After a widely expected fourth straight 0.75% interest-rate increase next week, there's a growing view that the Federal Reserve will step down to a 0.50% bump at their December meeting. Even with inflation still going strong, there's value in the Fed becoming more flexible as rates rise to a level restrictive enough to rein in inflation and growth in coming months.
But the response from financial markets this month suggests a lack of confidence that the current expected terminal rate — the level at which the Fed finally stops raising rates — is high enough to finish the job. Even if the economic data cooperates over the next month or two, there's probably at least one more push higher in the probable terminal rate before investors can breathe a sigh of relief.
This raises the question of how the Fed is thinking about the terminal rate. At its September monetary policy meeting, the Fed's projection was that the target federal funds rate would hit 4.6% — a range between 4.50% and 4.75% — in 2023. (The so-called fed funds rate is currently 3.25%.) The hotter-than-expected September consumer price index report has led some Fed officials to talk about getting to that range by the end of this year, which is what markets have currently priced in: a 0.75% increase next week, and then either a 0.50% or 0.75% increase at the December meeting. Markets are signaling they expect one more 0.25% increase in early 2023, taking the terminal rate to a range of 4.75% and 5%.
But if you're the Fed, the market's response to those expectations has been discouraging. Through Monday, the S&P 500 is up 6% on the month (though it's still down 20% for the year, so by itself that shouldn't be an issue for the Fed). More concerning has been the recovery in breakeven rates, which indicate the level of future inflation expected by the bond market.

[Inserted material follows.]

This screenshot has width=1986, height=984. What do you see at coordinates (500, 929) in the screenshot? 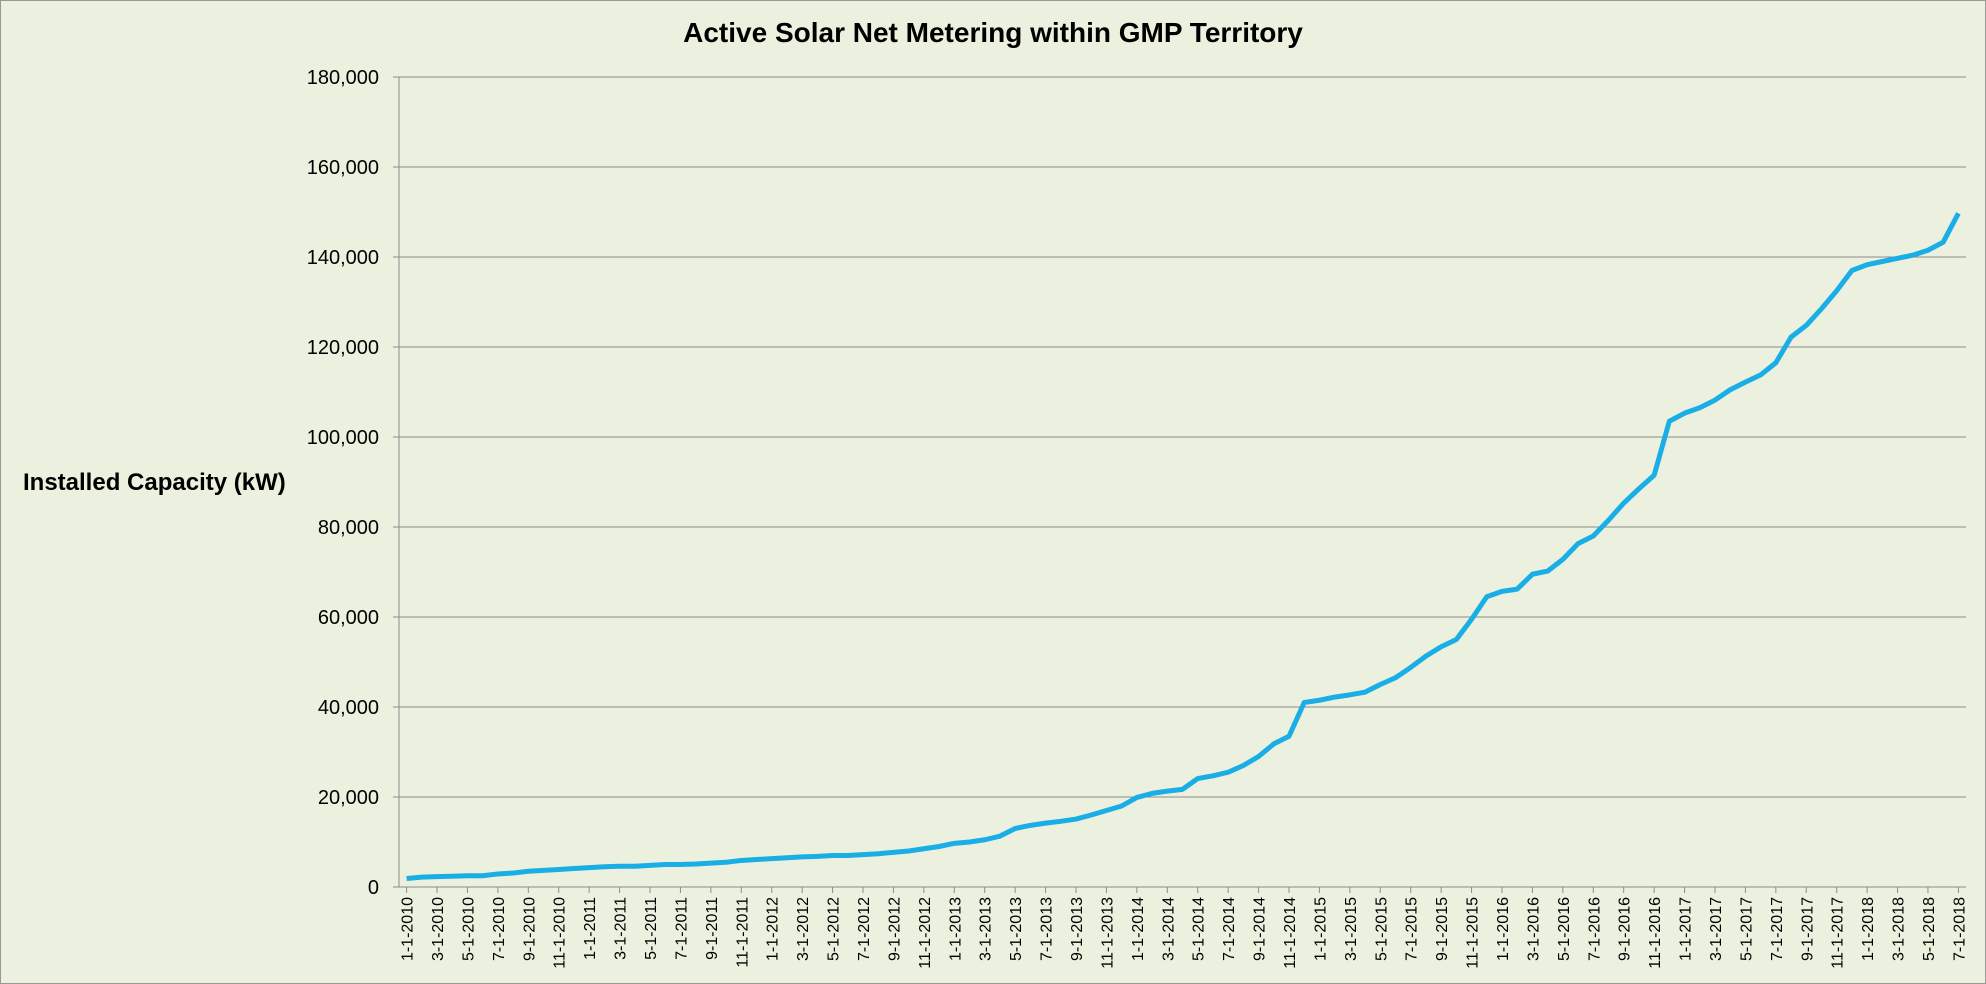
I see `x-tick-label: 7-1-2010` at bounding box center [500, 929].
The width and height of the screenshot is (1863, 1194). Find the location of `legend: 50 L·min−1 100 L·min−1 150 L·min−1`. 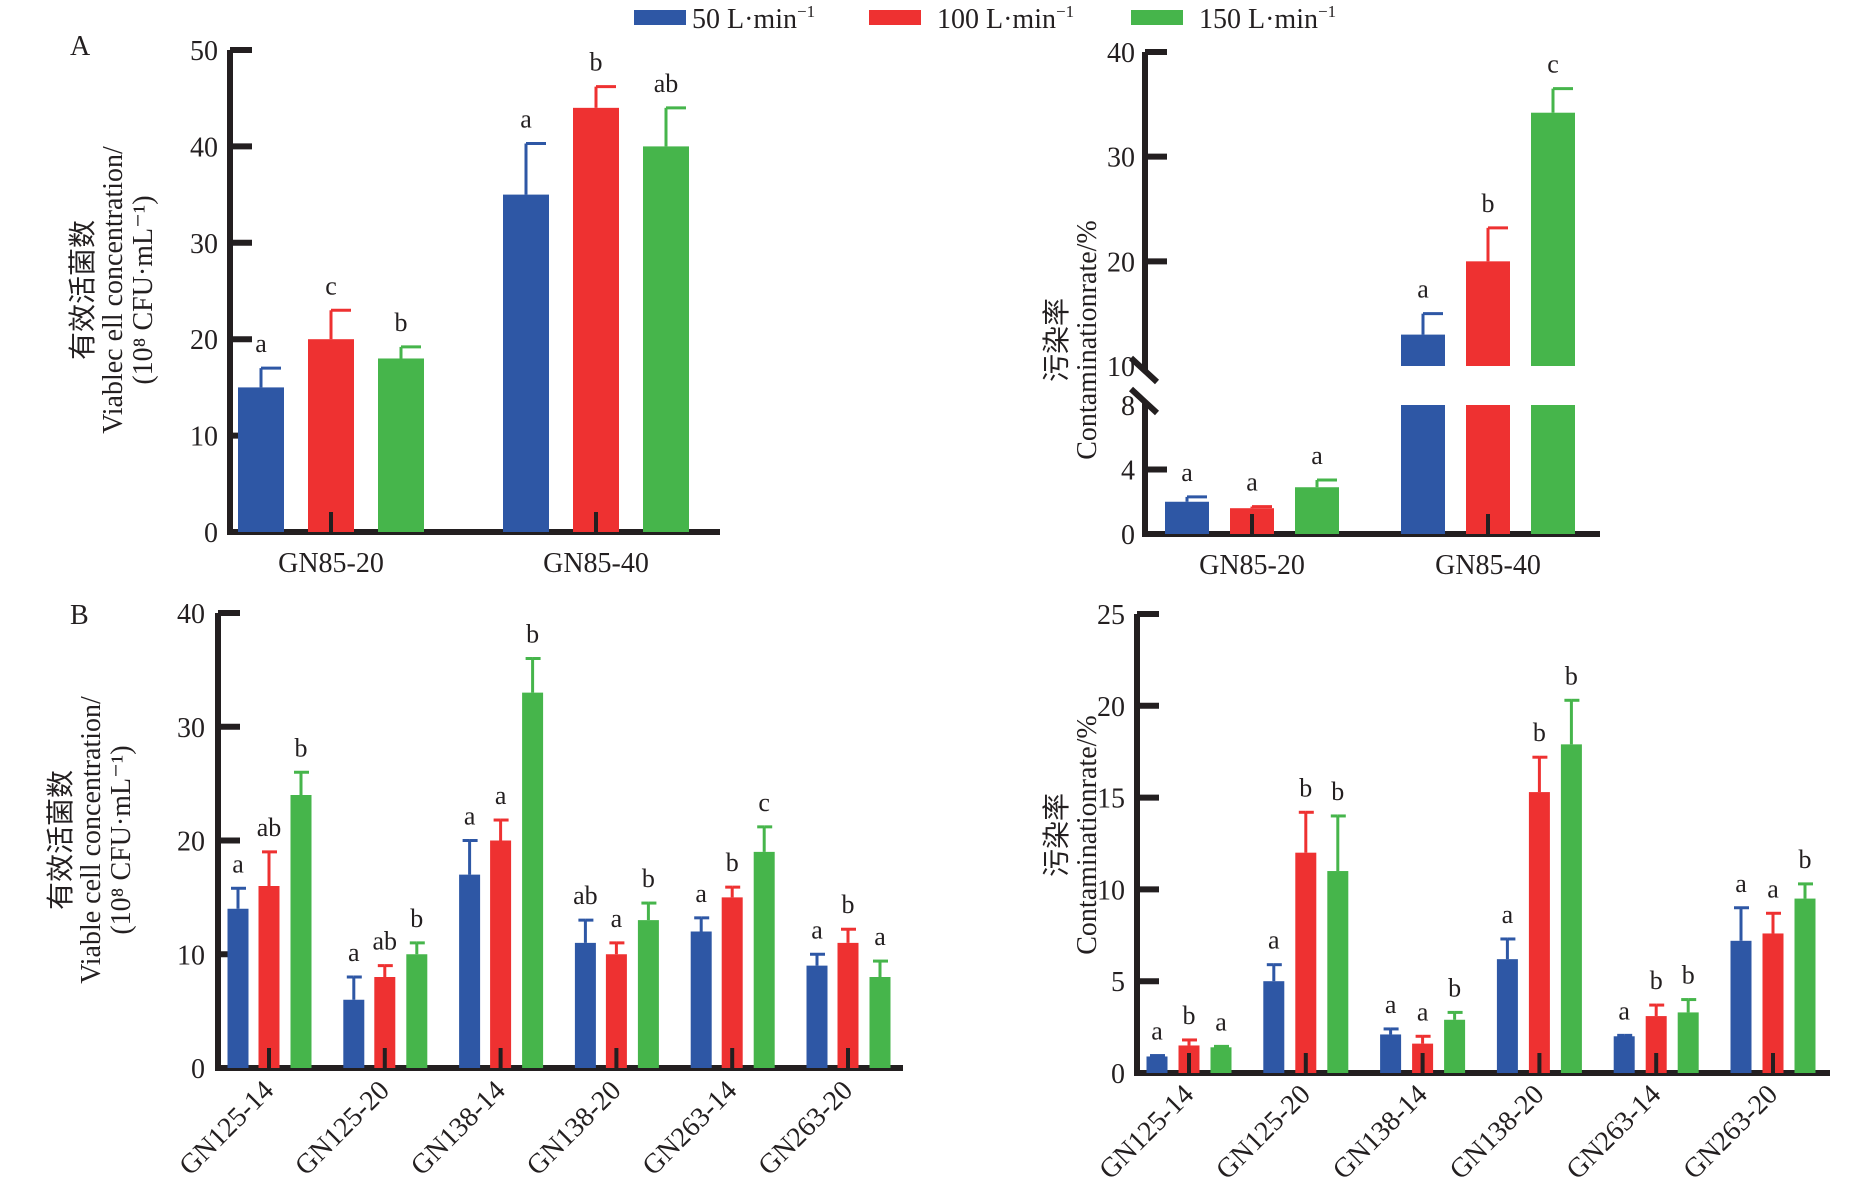

legend: 50 L·min−1 100 L·min−1 150 L·min−1 is located at coordinates (985, 18).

At the end of September, breakeven rates had fallen to levels seen in the 2010's, suggesting the bond market’s inflation expectations were consistent with the Fed's objectives. That's arguably no longer the case. Through Monday, two-year breakeven rates are up 0.93% on the month, five-year breakevens are up 0.54%, and 10-year breakevens are up 0.43% — and all are now at levels higher than we saw at any point in the 2010's.